=== Dataset extract ===
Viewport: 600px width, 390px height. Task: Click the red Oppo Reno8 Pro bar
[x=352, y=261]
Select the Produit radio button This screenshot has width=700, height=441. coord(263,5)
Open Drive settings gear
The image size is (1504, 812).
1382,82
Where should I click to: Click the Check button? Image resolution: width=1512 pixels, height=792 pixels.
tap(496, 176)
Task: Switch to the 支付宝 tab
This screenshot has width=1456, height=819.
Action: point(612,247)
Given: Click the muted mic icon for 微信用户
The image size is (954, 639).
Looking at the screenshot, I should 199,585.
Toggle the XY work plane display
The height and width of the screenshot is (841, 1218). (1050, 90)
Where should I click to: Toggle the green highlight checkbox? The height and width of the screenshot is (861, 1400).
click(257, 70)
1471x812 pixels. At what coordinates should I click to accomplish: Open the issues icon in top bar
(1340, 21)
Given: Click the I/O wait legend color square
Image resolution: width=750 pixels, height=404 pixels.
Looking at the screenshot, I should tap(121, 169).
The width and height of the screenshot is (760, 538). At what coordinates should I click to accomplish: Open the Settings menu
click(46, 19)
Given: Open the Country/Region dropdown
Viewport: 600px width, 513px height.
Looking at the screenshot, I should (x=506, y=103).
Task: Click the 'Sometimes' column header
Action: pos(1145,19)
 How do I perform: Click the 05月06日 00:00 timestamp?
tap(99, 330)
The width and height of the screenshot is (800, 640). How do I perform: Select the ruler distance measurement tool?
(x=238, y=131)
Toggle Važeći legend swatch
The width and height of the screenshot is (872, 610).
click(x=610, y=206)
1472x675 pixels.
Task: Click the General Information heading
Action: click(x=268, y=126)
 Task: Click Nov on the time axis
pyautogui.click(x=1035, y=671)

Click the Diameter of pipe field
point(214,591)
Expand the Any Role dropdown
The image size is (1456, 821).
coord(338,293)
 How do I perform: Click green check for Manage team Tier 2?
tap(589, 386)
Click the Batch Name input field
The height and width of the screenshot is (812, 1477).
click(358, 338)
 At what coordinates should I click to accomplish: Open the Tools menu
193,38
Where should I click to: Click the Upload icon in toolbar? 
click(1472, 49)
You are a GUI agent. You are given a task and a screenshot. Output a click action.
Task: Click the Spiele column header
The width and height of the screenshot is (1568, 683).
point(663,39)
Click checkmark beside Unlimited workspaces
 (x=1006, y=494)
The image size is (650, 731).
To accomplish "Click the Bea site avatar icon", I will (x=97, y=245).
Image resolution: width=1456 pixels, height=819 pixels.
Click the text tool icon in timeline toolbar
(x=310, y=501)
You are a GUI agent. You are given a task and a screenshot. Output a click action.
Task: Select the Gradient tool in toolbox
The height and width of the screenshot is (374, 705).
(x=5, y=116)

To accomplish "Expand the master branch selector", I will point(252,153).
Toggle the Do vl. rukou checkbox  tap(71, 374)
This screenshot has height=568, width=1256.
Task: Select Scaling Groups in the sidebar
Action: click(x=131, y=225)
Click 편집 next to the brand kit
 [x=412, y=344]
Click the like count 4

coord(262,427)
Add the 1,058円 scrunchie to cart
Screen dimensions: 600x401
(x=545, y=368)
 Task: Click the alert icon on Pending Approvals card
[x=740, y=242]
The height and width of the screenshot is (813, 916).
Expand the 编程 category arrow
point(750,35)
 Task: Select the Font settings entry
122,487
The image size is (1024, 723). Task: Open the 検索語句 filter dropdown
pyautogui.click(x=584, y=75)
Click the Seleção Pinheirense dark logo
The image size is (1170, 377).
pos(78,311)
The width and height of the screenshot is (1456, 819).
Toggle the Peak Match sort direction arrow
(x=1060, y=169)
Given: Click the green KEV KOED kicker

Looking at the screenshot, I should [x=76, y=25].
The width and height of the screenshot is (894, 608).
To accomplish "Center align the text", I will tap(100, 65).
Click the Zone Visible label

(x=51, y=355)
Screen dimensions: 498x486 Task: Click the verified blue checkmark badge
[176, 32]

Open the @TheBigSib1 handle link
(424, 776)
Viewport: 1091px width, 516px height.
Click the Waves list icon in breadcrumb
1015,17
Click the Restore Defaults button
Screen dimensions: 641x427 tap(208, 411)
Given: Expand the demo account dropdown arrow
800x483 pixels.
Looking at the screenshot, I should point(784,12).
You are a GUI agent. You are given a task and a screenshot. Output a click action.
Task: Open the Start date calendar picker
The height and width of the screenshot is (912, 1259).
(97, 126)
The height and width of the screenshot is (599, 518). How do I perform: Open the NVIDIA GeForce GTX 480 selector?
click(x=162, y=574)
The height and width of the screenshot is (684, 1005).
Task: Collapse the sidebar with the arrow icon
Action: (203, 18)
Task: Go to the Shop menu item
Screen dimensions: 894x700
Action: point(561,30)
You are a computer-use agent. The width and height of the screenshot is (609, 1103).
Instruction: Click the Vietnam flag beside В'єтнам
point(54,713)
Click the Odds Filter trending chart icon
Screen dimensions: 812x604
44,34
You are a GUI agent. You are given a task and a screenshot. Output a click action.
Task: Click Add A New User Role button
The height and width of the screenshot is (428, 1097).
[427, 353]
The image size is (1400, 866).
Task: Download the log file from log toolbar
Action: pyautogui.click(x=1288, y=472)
===
Work instructions
Reproduce the material above verbatim, beginning at the line that contains "The height and width of the screenshot is (813, 916)." and ending after the line that contains "Looking at the screenshot, I should [x=76, y=25].".

Response to the exercise
The height and width of the screenshot is (813, 916).
Expand the 编程 category arrow
point(750,35)
 Task: Select the Font settings entry
122,487
The image size is (1024, 723). Task: Open the 検索語句 filter dropdown
pyautogui.click(x=584, y=75)
Click the Seleção Pinheirense dark logo
The image size is (1170, 377).
pos(78,311)
The width and height of the screenshot is (1456, 819).
Toggle the Peak Match sort direction arrow
(x=1060, y=169)
Given: Click the green KEV KOED kicker

Looking at the screenshot, I should [x=76, y=25].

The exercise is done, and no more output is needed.